English Morphemes
Listed by Frequency of Use

Created July 31, 2010
Last Updated Aug 1, 2010

What is This?

This is a list of morphemes, or smallest units of meaning taken from typical English text as found in the Brown Corpus. Many words have been been split into their consituent parts so that the frequency of occurance of those parts could be tallied. For example, take the sentence:

I saw the boys running away.

In addition to the words themselves, there are three additional morphemes in this sentence. The tense of the verb see" is marked as past perfect, the noun boy is marked as plural with -s, and the verb run is marked as progressive with -ing.

I see+PST the boy+PL run+PROG away.

In addition to these standard morphemes, this list also seperates out derivational affixes by their function. For example, [n] from [v] means that some prefix or suffix was used that turned a verb into a noun, such as application from apply. Thus a sentence like:

He happily accepted the application.

Would be broken down into something like this:

He happy+([adv] from [adj]) accept+PST the apply+([n] from [v]).

A few non-standard derivational affixes are also included such as -N'T for deriving can't from can, and wouldn't from would.

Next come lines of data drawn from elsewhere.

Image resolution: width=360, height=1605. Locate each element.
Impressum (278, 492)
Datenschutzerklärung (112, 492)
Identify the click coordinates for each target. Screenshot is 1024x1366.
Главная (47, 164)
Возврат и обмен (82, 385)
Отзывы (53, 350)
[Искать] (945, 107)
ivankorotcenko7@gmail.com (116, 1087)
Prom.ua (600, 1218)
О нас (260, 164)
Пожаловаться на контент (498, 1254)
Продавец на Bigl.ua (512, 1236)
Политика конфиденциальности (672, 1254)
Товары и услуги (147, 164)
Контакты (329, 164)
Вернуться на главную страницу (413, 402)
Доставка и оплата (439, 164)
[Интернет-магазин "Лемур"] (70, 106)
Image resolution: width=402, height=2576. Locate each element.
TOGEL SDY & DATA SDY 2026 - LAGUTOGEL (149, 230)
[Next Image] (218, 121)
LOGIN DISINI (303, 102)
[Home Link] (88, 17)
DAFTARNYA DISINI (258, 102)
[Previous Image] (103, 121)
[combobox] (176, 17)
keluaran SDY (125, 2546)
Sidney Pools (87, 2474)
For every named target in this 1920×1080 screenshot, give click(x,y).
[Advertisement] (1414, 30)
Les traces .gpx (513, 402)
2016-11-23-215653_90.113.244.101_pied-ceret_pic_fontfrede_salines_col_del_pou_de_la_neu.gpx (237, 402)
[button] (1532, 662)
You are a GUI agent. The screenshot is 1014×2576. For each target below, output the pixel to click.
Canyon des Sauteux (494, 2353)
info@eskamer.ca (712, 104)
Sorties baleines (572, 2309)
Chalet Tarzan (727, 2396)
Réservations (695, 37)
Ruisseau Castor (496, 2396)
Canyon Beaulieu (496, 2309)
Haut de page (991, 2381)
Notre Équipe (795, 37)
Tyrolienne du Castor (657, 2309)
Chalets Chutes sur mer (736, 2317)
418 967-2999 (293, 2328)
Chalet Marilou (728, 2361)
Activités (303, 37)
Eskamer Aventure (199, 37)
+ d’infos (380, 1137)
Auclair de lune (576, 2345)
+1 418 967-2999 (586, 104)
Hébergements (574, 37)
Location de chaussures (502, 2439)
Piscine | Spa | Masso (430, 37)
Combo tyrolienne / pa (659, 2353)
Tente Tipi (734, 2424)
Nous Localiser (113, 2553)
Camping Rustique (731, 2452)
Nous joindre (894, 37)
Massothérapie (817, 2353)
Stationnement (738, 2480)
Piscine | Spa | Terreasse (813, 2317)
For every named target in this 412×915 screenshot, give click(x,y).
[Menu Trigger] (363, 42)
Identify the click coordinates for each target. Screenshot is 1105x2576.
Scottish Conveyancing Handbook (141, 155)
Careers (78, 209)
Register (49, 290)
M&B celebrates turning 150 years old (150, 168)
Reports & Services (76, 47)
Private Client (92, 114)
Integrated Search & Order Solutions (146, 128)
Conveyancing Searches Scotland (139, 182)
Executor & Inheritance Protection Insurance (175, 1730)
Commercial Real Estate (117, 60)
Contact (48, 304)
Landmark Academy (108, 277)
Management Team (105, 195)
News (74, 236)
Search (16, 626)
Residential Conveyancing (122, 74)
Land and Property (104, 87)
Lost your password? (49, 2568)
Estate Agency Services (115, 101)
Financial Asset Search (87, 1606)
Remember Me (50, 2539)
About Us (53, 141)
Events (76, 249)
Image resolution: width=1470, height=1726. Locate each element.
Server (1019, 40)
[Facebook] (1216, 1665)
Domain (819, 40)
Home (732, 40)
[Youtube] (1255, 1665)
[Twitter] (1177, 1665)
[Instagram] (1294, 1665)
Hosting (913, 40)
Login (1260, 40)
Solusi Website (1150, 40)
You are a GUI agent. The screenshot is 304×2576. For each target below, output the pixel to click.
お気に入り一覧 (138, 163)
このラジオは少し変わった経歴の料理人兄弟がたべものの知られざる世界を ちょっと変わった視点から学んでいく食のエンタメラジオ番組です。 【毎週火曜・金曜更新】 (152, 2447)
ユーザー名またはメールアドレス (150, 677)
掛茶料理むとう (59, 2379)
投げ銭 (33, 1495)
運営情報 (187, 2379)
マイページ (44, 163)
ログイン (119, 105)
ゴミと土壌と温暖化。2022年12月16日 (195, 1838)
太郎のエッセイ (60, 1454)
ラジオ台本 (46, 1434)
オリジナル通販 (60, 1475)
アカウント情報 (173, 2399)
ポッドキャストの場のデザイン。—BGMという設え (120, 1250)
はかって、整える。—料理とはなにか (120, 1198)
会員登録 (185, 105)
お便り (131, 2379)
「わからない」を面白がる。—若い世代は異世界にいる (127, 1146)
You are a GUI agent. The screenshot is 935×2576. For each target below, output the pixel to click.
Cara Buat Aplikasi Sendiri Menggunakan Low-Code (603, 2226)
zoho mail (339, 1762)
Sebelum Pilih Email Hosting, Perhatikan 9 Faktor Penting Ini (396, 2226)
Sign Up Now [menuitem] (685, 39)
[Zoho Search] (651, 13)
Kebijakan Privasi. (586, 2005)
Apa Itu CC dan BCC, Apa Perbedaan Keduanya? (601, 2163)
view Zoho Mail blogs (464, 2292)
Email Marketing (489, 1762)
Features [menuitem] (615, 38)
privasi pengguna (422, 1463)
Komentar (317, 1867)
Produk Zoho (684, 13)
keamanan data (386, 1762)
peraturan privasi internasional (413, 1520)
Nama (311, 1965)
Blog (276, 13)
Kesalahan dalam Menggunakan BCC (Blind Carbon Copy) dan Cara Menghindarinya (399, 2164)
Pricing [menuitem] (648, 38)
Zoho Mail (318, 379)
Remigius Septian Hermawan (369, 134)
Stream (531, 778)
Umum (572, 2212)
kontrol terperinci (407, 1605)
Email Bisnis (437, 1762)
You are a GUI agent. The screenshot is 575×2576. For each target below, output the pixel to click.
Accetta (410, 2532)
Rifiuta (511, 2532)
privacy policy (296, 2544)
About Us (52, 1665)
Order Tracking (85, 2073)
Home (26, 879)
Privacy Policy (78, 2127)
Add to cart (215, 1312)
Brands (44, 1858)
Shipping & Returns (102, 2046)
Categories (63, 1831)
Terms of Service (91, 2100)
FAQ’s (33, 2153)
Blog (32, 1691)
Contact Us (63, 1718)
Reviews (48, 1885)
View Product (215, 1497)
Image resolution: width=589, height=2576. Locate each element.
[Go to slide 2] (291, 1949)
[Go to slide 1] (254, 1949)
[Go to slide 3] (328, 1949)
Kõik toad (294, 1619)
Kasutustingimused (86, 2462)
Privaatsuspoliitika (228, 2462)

This list, then, is the result of analyzing the Brown Corpus for the frequency of occurance of all morphemes and dereivational affixes. The first 35 entries account for just over 50% of all the text in the corpus and represent, therefore, the most important morphemes in English. The first hundred morphemes account for 60% of the corpus, but it takes the next 1200 morphemes to bring the total to 90%. Beyond that, another 4000 morphemes are required to account for the remaining 10%, minus a small residue of very rare words that occur less than 8 or 10 times in a million words of typical English text.

It should be noted that many words appear more than once in the list because they have been split into separate entries depending on their use. For example, the word object can be either the verb in I object to that remark. or the noun in Give me that object you are holding. The frequency of occurance for the word object is, therefore, split into two separate frequencies listed as two separate entries. The same is true for words that have many different meanings such as press which has entries for [v] push, [v] squeeze juice from, [v] iron, as clothing, [v] persuade, [v] continue (press on), [n] machine tool, [n] printing press, [n] juice extractor (wine press, apple press) [n] publisher, i.e. a small press, [n] printed news media, [n] people from the media (the press are here), [adj] important (pressing matters)... and so on.

In addition to splitting words into separate entries, several English affixes have been combined into single entries. Affixes that perform the same function are grouped together. For example, -al on a noun performs the same function as -ly and -ful on a noun, namely that of creating an adjective for "having the property named by the noun." This can be seen in the examples magic -> magical, friend -> friendly, and beauty -> beautiful. These are considered to be three forms of the same morpheme, and are listed as one entry.

When viewing the list remember that each entry represents a whole family of related and derived words, so that the entry [adj] new stands for such additional derived words as newly, newer, newest, newness and so on. Likewise entries like [n] natural include derived froms such as natural, naturally, unnatural, naturalistic, unnaturally, and so on.

Lumping and Splitting: The Rationale

Perhaps I should justify my choices and decision to lump surface forms and differing lexical forms. The principle reason for the list is to know which general types of morphemes to develop first for a new conlang. For example, since one would usually work out the whole system of personal pronouns as unit, rather than one at a time, those were lumped together.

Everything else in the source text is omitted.